◆ **Enunciado a**: Transforme em uma lista JSON de strings as linhas das entradas que vão da linha com "Click 设置 link" até a linha com "Action: (x=140, y=135)", incluindo esta. Use uma string por linha e omita as linhas em branco.

• • • •

A Universidade de Brasília (UnB), casa do mestre Darcy Ribeiro – concebida e fundada pelo antropólogo que realizou profundas reformas no país, com foco principal na educação e população indígena – não poderia ter outra reação frente ao desmonte das políticas sociais que o governo pretende emplacar com a aprovação da PEC 55 (antiga PEC 241) no Senado. Em assembleia que contou com a participação de 1.400 alunos, os estudantes decidiram ocupar o prédio da Reitoria, conhecido pela arquitetura exuberante de Oscar Niemeyer e Lúcio Costa. Desde o dia 1º de novembro as dependências da universidade estão pacificamente ocupadas.

 

A decisão é defendida como um ato de resistência à política de austeridade que pretende ser implementada às pressas pelo Congresso Nacional, decisiva na institucionalização do golpe de Estado sofrido pelo país. “Estamos sim fazendo o possível para que seja colocado, no horizonte da conjuntura política do Brasil, o debate sobre essas decisões tomadas verticalmente, decisões embasadas num projeto societário governado/dirigido para os ricos”, escreveram os estudantes na rede social que utilizam para fazer comunicados e informativos à sociedade sobre os passos do movimento.

 

Entre as reivindicações, os estudantes reforçam que são contra o presidente Michel Temer (PMDB), a Medida Provisória (MP) 746/2016 que trata da reforma do Ensino Médio e o projeto Escola sem Partido, popularmente conhecido pela alcunha de Lei da Mordaça.

 

Organizados em equipes de segurança, comunicação, articulação, infraestrutura e cultura, o movimento já ocupa, além da Reitoria, o Quilombo, a faculdade de Planaltina, os prédios da Arquitetura, Comunicação, Artes Visuais, Pavilhão João Calmon, Pavilhão Anísio Teixeira, Ciências da Informação e o Centro de Excelência em Turismo (CET).

 

Os estudantes decretaram, ainda, estado de greve no Instituto de Ciência Política (IPOL), Serviço Social, Filosofia, Artes Visuais, CET, Desenho Industrial e Letras. Nesses casos, os estudantes estão abertos ao diálogo com o corpo de servidores e professores, com os quais negociam a entrada nos prédios de acordo com a necessidade. Na sexta-feira passada (4/11), por exemplo, professores do mestrado da Faculdade de Comunicação pediram a liberação de salas de aula para a realização das provas de seleção para o próximo semestre de aulas na pós-graduação, no que foram prontamente atendidos.

• • • •

◆ **Enunciado b**: Transcreva do texto sobre a ocupação da UnB o trecho que começa em "A decisão é" e vai até "Lei da Mordaça.", incluindo essas palavras.

Dados de localização de palavras e elementos:
• • • •

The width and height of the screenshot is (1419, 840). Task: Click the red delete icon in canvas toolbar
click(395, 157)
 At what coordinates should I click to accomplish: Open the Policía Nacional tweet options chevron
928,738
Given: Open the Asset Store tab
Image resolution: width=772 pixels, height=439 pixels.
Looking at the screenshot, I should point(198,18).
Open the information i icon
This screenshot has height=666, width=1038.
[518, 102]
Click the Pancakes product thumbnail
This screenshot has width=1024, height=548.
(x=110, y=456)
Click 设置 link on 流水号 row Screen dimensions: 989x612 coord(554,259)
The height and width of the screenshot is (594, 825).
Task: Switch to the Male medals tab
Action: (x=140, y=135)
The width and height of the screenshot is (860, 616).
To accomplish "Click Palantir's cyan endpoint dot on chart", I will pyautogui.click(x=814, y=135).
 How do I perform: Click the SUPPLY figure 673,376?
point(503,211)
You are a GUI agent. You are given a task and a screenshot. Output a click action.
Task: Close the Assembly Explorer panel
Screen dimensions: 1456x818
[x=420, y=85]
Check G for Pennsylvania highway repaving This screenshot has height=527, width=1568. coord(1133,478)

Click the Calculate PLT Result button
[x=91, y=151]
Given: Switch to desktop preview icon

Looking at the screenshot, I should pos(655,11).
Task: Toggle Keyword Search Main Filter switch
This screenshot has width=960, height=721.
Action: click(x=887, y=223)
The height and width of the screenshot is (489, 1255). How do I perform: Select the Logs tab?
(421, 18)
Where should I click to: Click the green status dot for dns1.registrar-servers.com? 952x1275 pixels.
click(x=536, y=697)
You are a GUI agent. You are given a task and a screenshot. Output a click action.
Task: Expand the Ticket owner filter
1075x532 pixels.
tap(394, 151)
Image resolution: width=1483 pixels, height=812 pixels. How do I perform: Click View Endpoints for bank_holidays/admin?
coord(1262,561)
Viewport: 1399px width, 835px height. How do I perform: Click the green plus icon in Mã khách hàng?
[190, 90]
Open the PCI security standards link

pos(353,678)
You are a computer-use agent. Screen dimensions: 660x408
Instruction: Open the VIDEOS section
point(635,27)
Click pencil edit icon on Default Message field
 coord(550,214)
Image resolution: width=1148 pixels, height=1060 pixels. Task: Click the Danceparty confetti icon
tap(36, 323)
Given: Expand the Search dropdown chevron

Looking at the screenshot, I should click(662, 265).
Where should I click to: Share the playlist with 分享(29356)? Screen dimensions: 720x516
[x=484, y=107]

• • • •

◆ **Saída completa a**:
[
  "Click 设置 link on 流水号 row Screen dimensions: 989x612 coord(554,259)",
  "The height and width of the screenshot is (594, 825).",
  "Task: Switch to the Male medals tab",
  "Action: (x=140, y=135)"
]

◆ **Saída completa b**:
A decisão é defendida como um ato de resistência à política de austeridade que pretende ser implementada às pressas pelo Congresso Nacional, decisiva na institucionalização do golpe de Estado sofrido pelo país. “Estamos sim fazendo o possível para que seja colocado, no horizonte da conjuntura política do Brasil, o debate sobre essas decisões tomadas verticalmente, decisões embasadas num projeto societário governado/dirigido para os ricos”, escreveram os estudantes na rede social que utilizam para fazer comunicados e informativos à sociedade sobre os passos do movimento.

 

Entre as reivindicações, os estudantes reforçam que são contra o presidente Michel Temer (PMDB), a Medida Provisória (MP) 746/2016 que trata da reforma do Ensino Médio e o projeto Escola sem Partido, popularmente conhecido pela alcunha de Lei da Mordaça.